As with anyone who loves a creation and is protective of it, I was very skeptical of the score for Denis Villeneuve’s Blade Runner 2049. However, after having seen the film, and listening to the soundtrack several times, I can say that Hans Zimmer and Benjamin Wallfisch do not disappoint. Like the film itself, their nuanced score is blend of nostalgia for the original with a fresh sense of wonder. (Not unlike a replicant in some ways, perhaps.)
The reason I, and other fans, were so concerned about the score was pretty straightforward: Vangelis’ work on the original Blade Runner was in itself an important character in the film. Each contemplative synth pad and every emotive, brassy melody played on the Yamaha CS-80 felt as important as Harrison Ford’s Rick Deckard, Sean Young’s Rachael, or Rutger Hauer’s Roy Batty.
That Vangelis didn’t return to the new film would be like one of the original film’s stars not coming back. (I won’t say anything more here, lest I spoil things.) The Blade Runner 2049 filmmakers hadn’t asked Vangelis to return, apparently, so that kind of settled it.
With that in mind, I figured someone like Cliff Martinez or Johnny Jewel could easily write a score that takes the spirit of Vangelis’ work and adapts it to the needs of what is inevitably a bigger film. Nevertheless, Jóhann Jóhannsson, who has scored quite a few of Villeneuve’s films, was the chosen composer. He wasn’t who I would have selected, but he had a long history with Villeneuve — not to mention he’s a very good score composer — and I decided to give him the benefit of the doubt.
As has been established, it was not to be. Villeneuve wanted more of a Vangelis sound and Jóhannsson apparently had something different in mind — details are slim, because of non-disclosure agreements. Zimmer and composing partner Wallfisch were hired on in July to do additional composing, but eventually supplanted Jóhannsson altogether.
I scoffed at the traditional, big-Hollywood choice of Zimmer and Wallfisch, even as I knew that an investment in a film this large — about $155 million — would make Alcon Entertainment, Columbia Pictures and the other production companies very risk-averse. But I can safely say I was wrong to be worried. Zimmer and Wallfisch recall the heart and soul of Vangelis’ deft neo-noir synthery while creating new themes and sounds (and more orchestration) to highlight that the sequel is not merely a photocopy of the original film.

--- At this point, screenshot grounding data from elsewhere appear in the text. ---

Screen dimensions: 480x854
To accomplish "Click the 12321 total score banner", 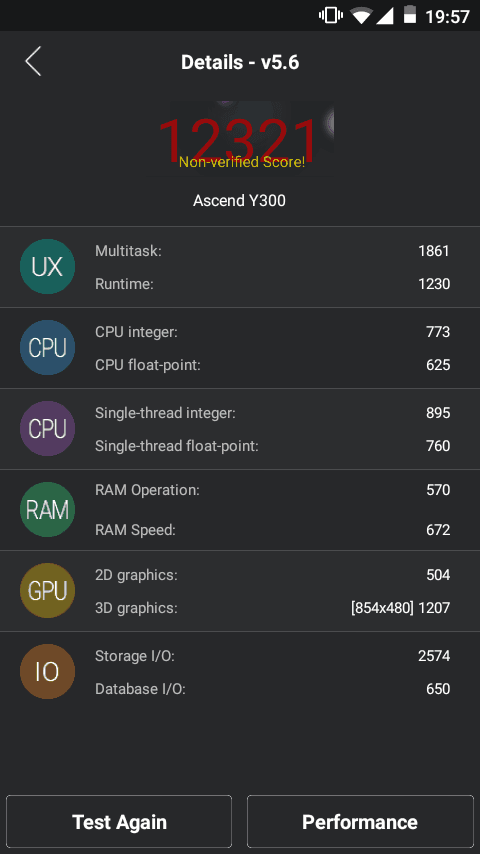I will pos(240,139).
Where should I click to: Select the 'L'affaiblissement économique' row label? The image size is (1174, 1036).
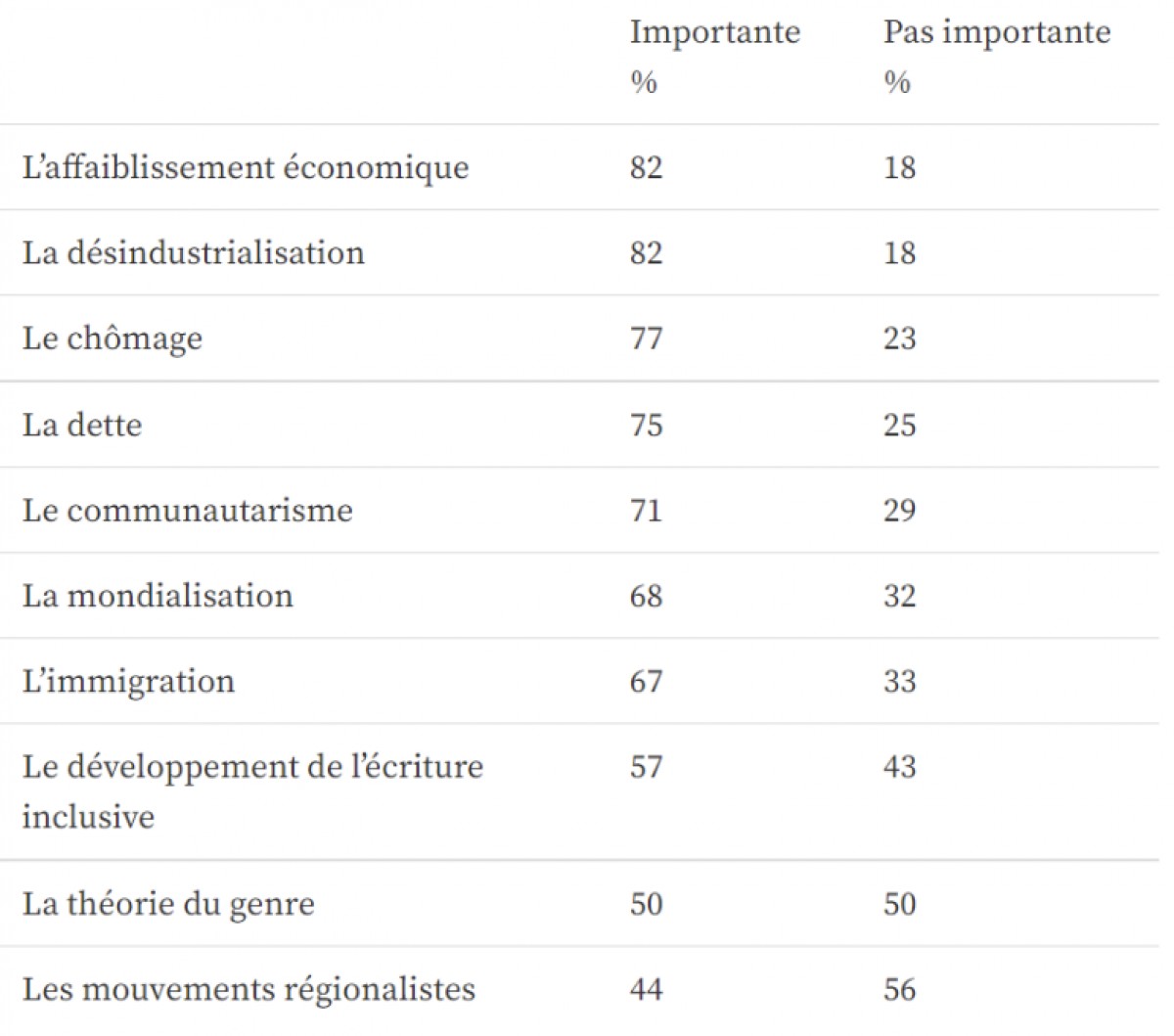[x=246, y=167]
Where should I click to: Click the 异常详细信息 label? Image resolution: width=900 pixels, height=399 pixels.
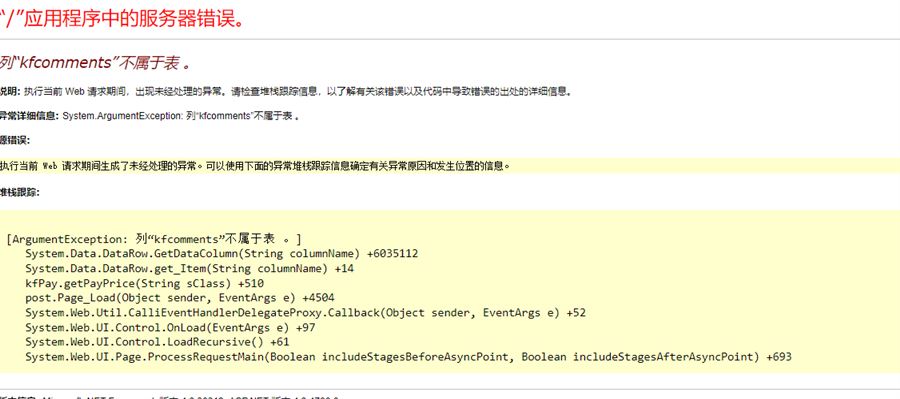pyautogui.click(x=29, y=116)
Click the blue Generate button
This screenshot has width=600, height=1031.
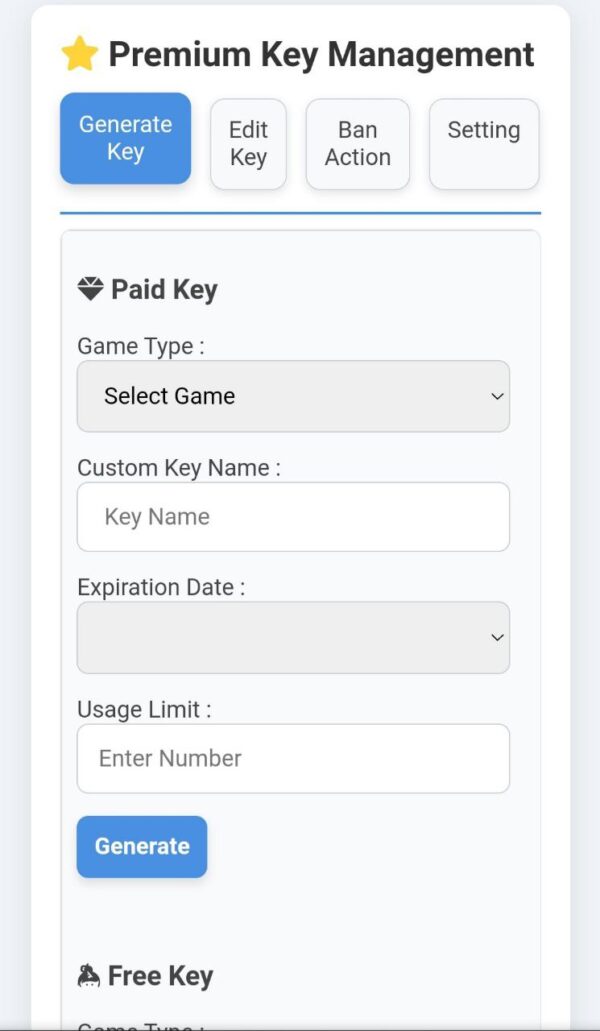click(142, 847)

This time the film’s scope is bigger — more characters, storylines, and sets and a runtime of nearly three hours. There’s more action and less noir; but not no noir. There are serene moments and then there’s bouts of giant, heart-stopping action. This comes through in the score.
There are cues like “Rain,” that are delicate, with crystalline synths, single-piano-key flourishes, and sweet string melodies that reflect a tight intimacy. But then there are also cues like “Sea Wall” that pulse in a bombast of big and buzzy synths, throbbing rhythms, and unbridled suspense, underscoring with Hollywood-massiveness a key denouement of the film.

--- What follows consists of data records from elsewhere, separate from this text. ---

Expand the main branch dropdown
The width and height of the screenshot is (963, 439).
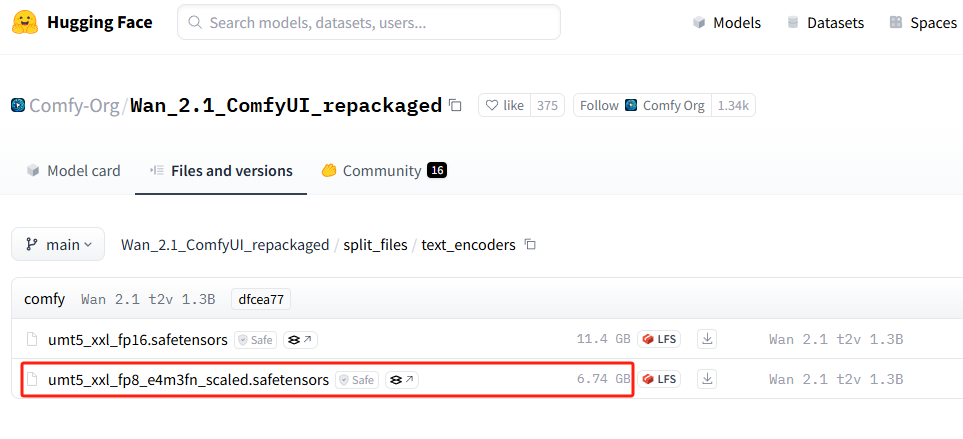(58, 244)
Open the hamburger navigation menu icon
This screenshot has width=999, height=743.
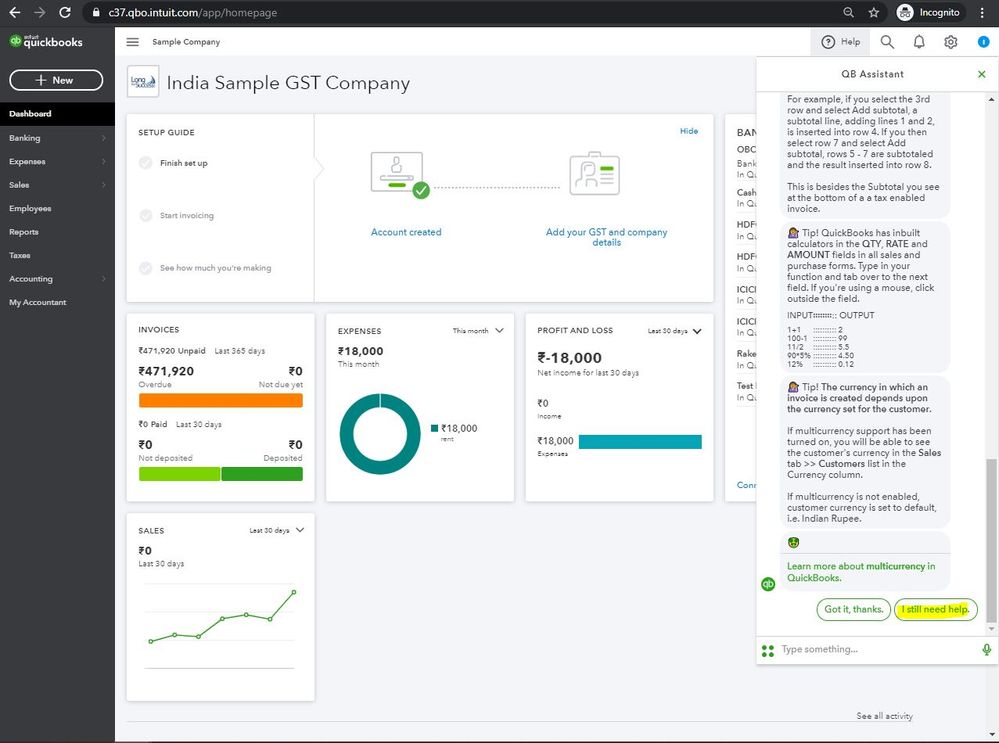(x=133, y=42)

“Wallace” is a haunting number, utilizing what sounds like the chordal, throaty chants of Tibetan Buddhist monks to carry what is at its core a Martinez-esque ambient cue. All of this in service of describing Jared Leto’s off-putting antagonist Niander Wallace.
“Tears in the Rain” is the antecedent to Vangelis’ “Tears in Rain,” and like its title sounds very similar to, but not the same as, its predecessor — yet another opportunity for a replicant analogy. The sentiment carries over, though. There is the brassy bend of the CS-80 lead under which serene synth pads evoke the tenderest of emotions. Zimmer and Wallfisch add twinkling pianos and change up the chord progression a bit, but the Vangelis spirit remains.
Another standout on 2049 is “Blade Runner,” an 11-minute adventure through all of the concepts studied in the film’s score. It kicks off with modern-sounding propulsions — those explosive, charred-up bursts of synth and orchestral sounds. After driving home that intensity, the cue gives way to beautiful waves of uplifting synths and horns. These move on to quiet corners with glassy synths and delicately ominous expressions that are borderline celestial. The end of the cue — well, I’ll let you find that out for yourself.
The soundtrack also has numbers by Elvis Presley (“Can’t Help Falling in Love” and “Suspicious Minds”), Frank Sinatra (“Summer Wind” and “One For My Baby”), and an original by Lauren Daigle. Those fit the narrative in their own key ways.
Overall, Zimmer and Wallfisch achieved an impressive score without seemingly much time to do so. Although they didn’t write a score that’s “more Vangelis than Vangelis,” they tap into the spirit of the Greek composer’s original work, while injecting modern flourishes that underscore that 2049 is a whole new entity. For better or worse, it’s bigger, has more action, and is less noirish than in 1982. This is mighty fine, though, because the overall end result is a package that makes for one of the best films of the past several years.